Deleting Instagram didn’t solve any of my problems. All it did was create a bit of space inside my head. And for a while, instead of echoing around the internet, my thoughts just bounced around my skull at a frightening velocity.

Credit: Rebecca Alifimoff

So then began the hard work of trapping my thoughts, slowing them down, and trying to rebuild them in a way that would actually make me kinder, more thoughtful, and less self-centered.  

When I started getting ready to go abroad, I seriously thought about whether I wanted to download Instagram again. After all, I was going to Paris, and the allure of tastefully filtered shots of the sun setting behind the Eiffel Tower, boxes of pastel macarons, and boomerangs of clinking champagne glasses seemed too hard to resist. 

Here’s the thing: I want to be a more present person. I also want a super-cute Instagram profile. I’m trying to focus on being a person of genuine quality, but that doesn’t mean that I’ve stopped craving the glimmer of social media superficiality.

There is an urge to conflate our social media profiles, and the social media profiles of others, with the reality of our lives. More than once, I’ve had to stop myself from judging people’s characters by their Instagram posts, but the truth is that the two sometimes have little correlation. Logging off Instagram didn’t make me a better person, in much the same way that getting back on isn’t going to make me a worse one.
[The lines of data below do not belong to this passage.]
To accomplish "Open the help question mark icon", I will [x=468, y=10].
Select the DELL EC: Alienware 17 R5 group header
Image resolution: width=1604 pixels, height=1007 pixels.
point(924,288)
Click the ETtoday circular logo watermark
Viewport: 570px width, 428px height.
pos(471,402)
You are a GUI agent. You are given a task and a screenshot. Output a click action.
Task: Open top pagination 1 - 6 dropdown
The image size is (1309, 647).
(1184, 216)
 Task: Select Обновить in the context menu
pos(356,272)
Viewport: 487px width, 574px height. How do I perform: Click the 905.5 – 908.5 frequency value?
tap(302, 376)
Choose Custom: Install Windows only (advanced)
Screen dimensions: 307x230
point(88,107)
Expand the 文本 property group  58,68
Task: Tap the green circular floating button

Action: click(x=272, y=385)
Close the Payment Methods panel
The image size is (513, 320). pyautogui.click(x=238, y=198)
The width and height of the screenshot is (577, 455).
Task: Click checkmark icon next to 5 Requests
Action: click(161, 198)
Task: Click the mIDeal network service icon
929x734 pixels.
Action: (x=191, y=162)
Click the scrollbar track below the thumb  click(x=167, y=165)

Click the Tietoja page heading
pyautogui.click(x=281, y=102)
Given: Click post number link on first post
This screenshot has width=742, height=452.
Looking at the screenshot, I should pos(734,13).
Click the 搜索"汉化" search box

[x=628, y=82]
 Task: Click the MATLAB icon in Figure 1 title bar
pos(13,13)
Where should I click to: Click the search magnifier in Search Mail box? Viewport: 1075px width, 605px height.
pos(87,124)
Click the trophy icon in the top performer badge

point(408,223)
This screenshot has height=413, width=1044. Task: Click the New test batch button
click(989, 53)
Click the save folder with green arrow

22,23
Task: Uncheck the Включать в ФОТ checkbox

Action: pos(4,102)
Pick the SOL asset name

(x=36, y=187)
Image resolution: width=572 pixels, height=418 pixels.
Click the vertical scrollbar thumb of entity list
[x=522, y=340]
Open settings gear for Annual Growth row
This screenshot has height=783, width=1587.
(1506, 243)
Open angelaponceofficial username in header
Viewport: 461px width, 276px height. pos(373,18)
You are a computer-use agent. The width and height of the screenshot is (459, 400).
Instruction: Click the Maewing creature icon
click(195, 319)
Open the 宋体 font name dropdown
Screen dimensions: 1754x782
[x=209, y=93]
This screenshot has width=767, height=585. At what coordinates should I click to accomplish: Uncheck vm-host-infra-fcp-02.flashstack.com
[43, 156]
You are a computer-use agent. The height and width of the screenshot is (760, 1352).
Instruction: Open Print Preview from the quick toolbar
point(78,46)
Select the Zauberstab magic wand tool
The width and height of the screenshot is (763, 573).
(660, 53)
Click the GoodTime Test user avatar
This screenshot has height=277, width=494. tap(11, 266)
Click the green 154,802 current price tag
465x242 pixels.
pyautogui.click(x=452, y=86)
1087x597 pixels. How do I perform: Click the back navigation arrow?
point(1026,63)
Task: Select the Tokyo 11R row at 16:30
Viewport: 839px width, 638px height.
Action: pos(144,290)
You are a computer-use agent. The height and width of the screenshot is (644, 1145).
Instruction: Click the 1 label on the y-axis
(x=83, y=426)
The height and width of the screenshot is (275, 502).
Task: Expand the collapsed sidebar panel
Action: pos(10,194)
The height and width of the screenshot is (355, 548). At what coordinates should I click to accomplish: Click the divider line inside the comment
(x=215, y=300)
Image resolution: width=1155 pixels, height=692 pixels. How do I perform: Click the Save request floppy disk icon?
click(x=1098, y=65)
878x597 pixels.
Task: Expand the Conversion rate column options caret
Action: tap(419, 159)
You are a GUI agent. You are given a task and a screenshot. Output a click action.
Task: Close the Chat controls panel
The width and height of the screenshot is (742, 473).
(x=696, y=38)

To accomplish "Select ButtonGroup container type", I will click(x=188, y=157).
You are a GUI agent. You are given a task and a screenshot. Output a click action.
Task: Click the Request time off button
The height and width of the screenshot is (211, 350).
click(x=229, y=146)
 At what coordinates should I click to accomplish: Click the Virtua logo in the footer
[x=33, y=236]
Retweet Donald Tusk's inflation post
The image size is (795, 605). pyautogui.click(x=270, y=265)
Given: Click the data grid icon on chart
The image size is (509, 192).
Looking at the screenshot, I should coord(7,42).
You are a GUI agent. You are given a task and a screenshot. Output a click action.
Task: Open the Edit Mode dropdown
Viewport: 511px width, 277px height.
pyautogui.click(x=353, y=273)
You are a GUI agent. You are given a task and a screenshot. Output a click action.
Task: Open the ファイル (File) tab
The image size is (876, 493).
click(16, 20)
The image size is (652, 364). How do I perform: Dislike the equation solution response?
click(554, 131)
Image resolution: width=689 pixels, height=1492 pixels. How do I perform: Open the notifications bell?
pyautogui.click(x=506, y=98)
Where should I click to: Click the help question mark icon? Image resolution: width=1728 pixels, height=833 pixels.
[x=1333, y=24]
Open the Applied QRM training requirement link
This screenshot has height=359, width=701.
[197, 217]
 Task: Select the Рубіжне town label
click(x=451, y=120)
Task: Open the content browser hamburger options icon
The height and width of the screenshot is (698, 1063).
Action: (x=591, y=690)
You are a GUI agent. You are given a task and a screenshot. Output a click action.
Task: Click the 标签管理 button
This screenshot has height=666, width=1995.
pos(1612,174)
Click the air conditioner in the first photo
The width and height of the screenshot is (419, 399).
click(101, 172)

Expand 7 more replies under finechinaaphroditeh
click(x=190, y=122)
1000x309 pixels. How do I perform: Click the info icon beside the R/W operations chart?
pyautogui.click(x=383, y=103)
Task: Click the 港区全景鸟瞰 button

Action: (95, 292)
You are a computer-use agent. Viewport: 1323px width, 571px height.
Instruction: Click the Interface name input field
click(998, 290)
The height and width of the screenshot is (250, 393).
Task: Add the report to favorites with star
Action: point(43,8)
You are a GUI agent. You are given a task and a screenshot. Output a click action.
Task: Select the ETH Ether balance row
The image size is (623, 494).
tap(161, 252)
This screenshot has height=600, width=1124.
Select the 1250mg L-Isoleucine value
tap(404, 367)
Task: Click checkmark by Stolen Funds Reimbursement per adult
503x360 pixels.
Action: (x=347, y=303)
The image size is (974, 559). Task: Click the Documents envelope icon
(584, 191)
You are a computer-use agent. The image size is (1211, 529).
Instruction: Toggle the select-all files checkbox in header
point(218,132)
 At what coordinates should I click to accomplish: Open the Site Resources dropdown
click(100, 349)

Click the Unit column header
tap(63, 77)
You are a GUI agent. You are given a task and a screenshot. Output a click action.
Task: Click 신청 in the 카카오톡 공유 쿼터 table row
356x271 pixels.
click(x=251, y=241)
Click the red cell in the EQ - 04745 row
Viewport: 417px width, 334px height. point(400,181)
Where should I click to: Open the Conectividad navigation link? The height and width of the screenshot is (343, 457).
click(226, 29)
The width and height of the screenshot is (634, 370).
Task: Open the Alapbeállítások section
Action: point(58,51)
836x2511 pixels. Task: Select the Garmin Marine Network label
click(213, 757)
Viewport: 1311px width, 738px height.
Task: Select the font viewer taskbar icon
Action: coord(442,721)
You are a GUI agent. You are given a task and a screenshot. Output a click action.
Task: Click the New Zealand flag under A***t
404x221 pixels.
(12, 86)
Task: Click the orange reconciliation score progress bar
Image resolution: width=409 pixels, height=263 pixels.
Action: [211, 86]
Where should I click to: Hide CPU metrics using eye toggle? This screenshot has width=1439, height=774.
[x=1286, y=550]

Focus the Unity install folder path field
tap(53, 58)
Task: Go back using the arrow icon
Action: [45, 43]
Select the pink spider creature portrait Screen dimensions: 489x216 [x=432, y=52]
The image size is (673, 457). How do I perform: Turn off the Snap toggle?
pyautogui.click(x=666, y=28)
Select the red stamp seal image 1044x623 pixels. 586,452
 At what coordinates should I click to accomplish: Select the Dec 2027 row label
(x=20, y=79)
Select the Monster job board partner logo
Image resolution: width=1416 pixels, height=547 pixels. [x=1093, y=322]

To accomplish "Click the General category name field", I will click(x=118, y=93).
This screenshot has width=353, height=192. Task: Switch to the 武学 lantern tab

Instagramming my way through Europe likely won’t substantially change my experience. Sure, I might have less storage on my phone and a few more Instagram posts when I come back to Philadelphia, but the work of being present and open to new experiences is work that happens independent of the internet, not in spite of it.

Credit: Rebecca Alifimoff

This summer, I was working my way through the backchannels of Netflix when I came across something that struck me. There’s a moment in Bo Burham’s 2016 comedy special “Make Happy” where the pretense of the traditional comedy show slips away completely. Burnham, the comedic wunderkind who rose to fame because of Youtube videos he made in his bedroom in high school, sits on the stage and ponders the psyche of the internet generation. 

“What do we want more than to lie in our bed at the end of the day and just watch our life as a satisfied audience member,” Burnham said. “I know very little about anything, but what I do know is that if you can live your life without an audience, you should do it.”

For a moment, the camera cuts away from Burnham’s face to a wide shot of the audience. It’s a moment of simultaneous sincerity and absurdity. Burnham is performing a doctrine of non-performance. 

The urge to document and perform our lives existed before social media and will probably exist in whatever wasteland remains after social media. After all, what is Ernest Hemingway’s famous memoir of his time in Paris, “A Moveable Feast,” if not a carefully filtered and cropped version of the truth? It’s not the performance that builds the contours of our lives, but rather what happens in between the snapshots and the posts. You know, that thing, life. It’s super easy, and I’m sure we’ll all figure out how to get the hang of it sooner rather than later.